◆ INSTRUCTIONS FOR THE TASK ◆
Go through the lines below. Copy those with "agent".

◆ PROVIDED MATERIAL ◆
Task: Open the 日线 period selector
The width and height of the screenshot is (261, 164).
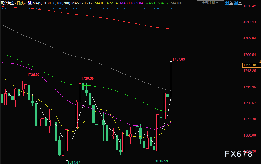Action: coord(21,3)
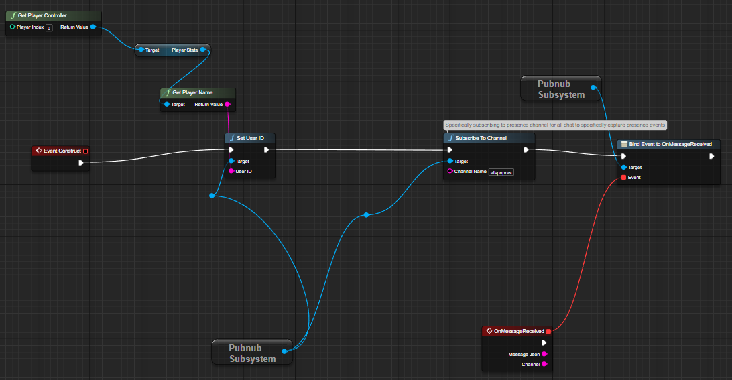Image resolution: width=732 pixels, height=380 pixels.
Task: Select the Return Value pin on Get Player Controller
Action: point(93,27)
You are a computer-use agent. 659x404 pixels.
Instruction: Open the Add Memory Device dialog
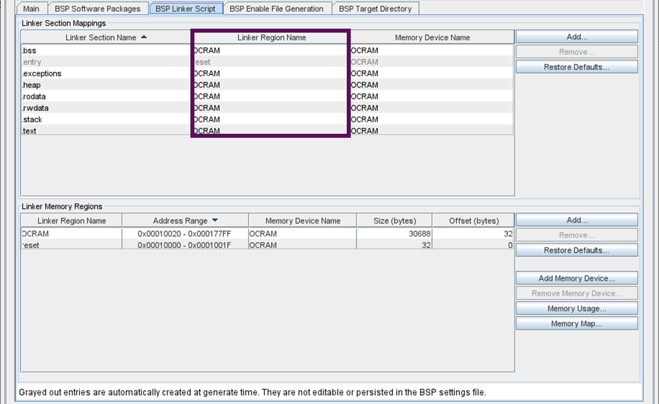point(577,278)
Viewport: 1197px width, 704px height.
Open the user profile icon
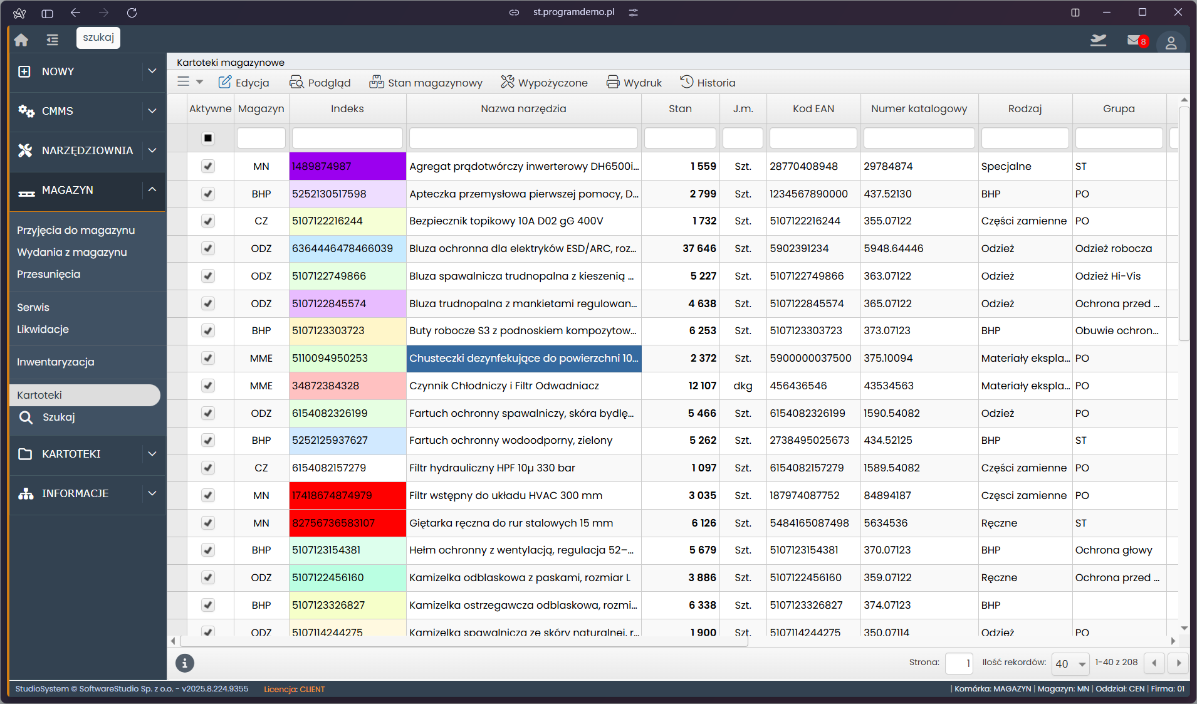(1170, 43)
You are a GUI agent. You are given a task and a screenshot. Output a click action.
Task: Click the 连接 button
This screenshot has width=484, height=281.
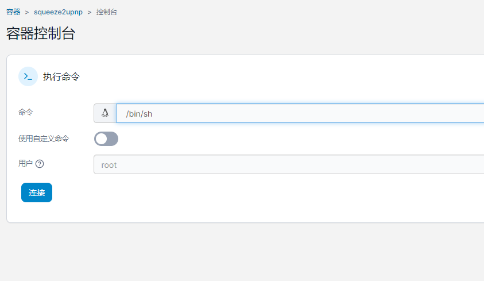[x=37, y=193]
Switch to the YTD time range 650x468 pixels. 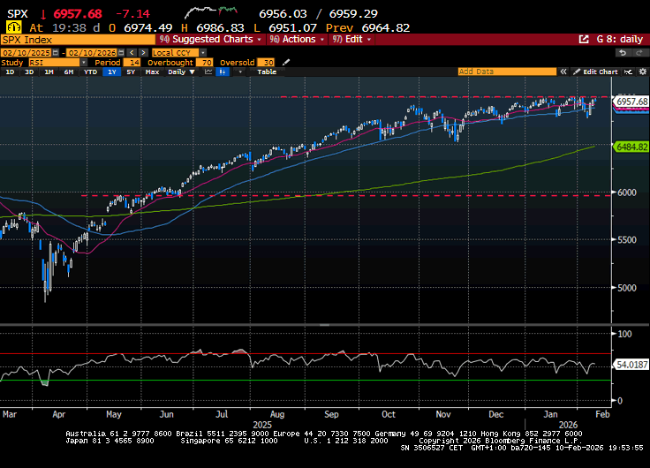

◆ SOLUTION ◆
You are a computer-use agent. 659x404 pixels.
You are a GUI agent. You are given a task and a screenshot. Output a click action.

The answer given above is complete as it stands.